» **Written exercise**: In the listing, take everything from the start down through the line containing "540x405 pixels. (x=169, y=280)", swap "megaphone" for "bullhorn", and return those lines otherwise unchanged.

» **Records for processing**:

begin

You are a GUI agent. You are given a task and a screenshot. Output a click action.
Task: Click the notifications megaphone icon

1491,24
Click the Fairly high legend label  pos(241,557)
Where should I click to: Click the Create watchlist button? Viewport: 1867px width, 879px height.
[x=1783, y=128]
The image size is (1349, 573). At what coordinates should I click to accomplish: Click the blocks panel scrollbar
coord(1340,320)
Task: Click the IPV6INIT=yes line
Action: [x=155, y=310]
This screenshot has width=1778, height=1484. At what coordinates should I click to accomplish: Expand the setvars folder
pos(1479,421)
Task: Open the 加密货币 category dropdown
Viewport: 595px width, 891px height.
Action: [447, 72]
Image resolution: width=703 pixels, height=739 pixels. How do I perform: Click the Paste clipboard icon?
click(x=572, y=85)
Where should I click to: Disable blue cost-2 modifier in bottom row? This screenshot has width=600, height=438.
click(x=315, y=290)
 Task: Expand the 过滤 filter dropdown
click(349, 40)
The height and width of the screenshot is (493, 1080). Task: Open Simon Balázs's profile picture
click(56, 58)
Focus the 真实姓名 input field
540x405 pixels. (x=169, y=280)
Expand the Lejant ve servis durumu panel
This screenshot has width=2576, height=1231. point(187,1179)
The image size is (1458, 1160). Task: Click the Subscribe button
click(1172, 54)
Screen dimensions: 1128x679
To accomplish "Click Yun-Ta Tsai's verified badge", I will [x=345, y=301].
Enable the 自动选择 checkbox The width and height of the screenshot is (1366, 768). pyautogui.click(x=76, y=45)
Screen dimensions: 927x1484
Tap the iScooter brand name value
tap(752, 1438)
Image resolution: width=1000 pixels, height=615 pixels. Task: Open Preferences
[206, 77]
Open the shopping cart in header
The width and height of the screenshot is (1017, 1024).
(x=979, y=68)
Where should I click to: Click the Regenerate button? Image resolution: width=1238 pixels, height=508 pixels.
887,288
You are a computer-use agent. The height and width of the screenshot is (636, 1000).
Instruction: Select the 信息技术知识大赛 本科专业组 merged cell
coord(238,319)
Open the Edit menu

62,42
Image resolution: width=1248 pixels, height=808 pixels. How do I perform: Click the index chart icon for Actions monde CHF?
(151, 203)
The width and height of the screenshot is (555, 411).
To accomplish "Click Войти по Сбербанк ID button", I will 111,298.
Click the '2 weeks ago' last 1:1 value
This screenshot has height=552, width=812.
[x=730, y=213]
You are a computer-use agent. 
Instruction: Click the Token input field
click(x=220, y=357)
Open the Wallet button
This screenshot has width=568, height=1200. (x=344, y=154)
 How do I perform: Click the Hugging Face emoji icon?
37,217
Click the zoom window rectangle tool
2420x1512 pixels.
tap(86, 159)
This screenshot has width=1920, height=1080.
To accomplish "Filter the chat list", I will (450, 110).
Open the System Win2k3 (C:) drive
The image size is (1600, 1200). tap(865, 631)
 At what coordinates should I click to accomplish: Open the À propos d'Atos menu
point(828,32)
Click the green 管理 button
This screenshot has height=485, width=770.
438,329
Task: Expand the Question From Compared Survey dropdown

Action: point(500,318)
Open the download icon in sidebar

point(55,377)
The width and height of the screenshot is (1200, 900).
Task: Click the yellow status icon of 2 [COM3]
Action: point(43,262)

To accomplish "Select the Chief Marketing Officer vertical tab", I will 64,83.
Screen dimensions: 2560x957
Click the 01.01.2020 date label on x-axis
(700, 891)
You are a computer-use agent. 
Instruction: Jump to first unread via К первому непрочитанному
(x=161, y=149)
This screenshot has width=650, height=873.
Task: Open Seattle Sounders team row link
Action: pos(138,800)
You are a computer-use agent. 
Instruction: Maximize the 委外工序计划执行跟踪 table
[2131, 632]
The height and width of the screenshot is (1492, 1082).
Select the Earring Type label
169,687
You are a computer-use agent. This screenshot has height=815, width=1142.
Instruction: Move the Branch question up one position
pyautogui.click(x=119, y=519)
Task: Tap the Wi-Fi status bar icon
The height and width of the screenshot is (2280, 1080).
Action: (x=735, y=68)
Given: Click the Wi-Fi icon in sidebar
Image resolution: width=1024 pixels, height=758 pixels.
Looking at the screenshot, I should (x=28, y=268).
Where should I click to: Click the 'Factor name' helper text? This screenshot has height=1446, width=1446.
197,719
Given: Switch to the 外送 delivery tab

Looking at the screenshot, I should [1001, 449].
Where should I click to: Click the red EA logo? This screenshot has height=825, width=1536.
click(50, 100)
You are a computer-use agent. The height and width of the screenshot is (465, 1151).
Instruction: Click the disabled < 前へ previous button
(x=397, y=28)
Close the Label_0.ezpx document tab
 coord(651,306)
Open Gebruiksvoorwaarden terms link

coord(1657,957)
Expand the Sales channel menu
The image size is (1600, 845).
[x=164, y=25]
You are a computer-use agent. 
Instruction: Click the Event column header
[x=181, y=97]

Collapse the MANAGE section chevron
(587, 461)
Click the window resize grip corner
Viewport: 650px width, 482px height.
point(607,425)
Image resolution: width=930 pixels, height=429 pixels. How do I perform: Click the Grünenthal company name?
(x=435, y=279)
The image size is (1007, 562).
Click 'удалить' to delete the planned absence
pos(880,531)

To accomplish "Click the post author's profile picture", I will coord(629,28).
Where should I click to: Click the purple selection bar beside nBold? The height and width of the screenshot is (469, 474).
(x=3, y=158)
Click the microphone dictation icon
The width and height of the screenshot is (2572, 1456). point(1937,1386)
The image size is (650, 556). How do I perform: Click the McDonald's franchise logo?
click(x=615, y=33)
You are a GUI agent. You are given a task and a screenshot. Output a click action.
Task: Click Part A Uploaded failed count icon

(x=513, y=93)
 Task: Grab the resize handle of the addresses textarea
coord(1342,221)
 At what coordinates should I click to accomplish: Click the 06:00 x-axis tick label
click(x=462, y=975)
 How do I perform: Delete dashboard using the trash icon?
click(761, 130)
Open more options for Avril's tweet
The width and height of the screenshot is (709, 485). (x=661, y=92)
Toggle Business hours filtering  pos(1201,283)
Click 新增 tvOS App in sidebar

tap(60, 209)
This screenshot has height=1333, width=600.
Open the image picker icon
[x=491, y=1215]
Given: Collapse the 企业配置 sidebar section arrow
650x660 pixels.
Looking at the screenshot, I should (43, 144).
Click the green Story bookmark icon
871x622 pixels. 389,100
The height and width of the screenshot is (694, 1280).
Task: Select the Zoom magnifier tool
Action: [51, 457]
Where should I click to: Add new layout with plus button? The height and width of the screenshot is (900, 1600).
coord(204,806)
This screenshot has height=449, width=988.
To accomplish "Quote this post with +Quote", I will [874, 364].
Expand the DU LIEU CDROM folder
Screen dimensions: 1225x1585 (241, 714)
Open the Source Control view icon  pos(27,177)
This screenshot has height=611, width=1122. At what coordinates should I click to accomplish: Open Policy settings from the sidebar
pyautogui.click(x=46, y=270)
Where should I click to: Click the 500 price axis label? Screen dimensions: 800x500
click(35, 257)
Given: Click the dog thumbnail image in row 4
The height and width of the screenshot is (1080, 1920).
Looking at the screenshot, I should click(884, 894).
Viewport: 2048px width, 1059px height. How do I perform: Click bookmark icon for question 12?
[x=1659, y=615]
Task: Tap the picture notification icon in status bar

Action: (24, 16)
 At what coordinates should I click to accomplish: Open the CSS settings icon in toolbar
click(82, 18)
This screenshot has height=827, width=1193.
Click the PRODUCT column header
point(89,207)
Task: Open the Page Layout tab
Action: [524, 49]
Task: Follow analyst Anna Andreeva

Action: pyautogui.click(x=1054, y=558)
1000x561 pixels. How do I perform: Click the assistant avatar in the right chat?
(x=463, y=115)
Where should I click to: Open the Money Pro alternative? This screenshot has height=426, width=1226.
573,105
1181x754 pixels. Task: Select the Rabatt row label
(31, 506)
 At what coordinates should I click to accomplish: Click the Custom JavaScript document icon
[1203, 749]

end

» **Task result**:
You are a GUI agent. You are given a task and a screenshot. Output a click action.
Task: Click the notifications bullhorn icon

1491,24
Click the Fairly high legend label  pos(241,557)
Where should I click to: Click the Create watchlist button? Viewport: 1867px width, 879px height.
[x=1783, y=128]
The image size is (1349, 573). At what coordinates should I click to accomplish: Click the blocks panel scrollbar
coord(1340,320)
Task: Click the IPV6INIT=yes line
Action: [x=155, y=310]
This screenshot has width=1778, height=1484. At what coordinates should I click to accomplish: Expand the setvars folder
pos(1479,421)
Task: Open the 加密货币 category dropdown
Viewport: 595px width, 891px height.
Action: [447, 72]
Image resolution: width=703 pixels, height=739 pixels. How do I perform: Click the Paste clipboard icon?
click(x=572, y=85)
Where should I click to: Disable blue cost-2 modifier in bottom row? This screenshot has width=600, height=438.
click(x=315, y=290)
 Task: Expand the 过滤 filter dropdown
click(349, 40)
The height and width of the screenshot is (493, 1080). Task: Open Simon Balázs's profile picture
click(56, 58)
Focus the 真实姓名 input field
540x405 pixels. (x=169, y=280)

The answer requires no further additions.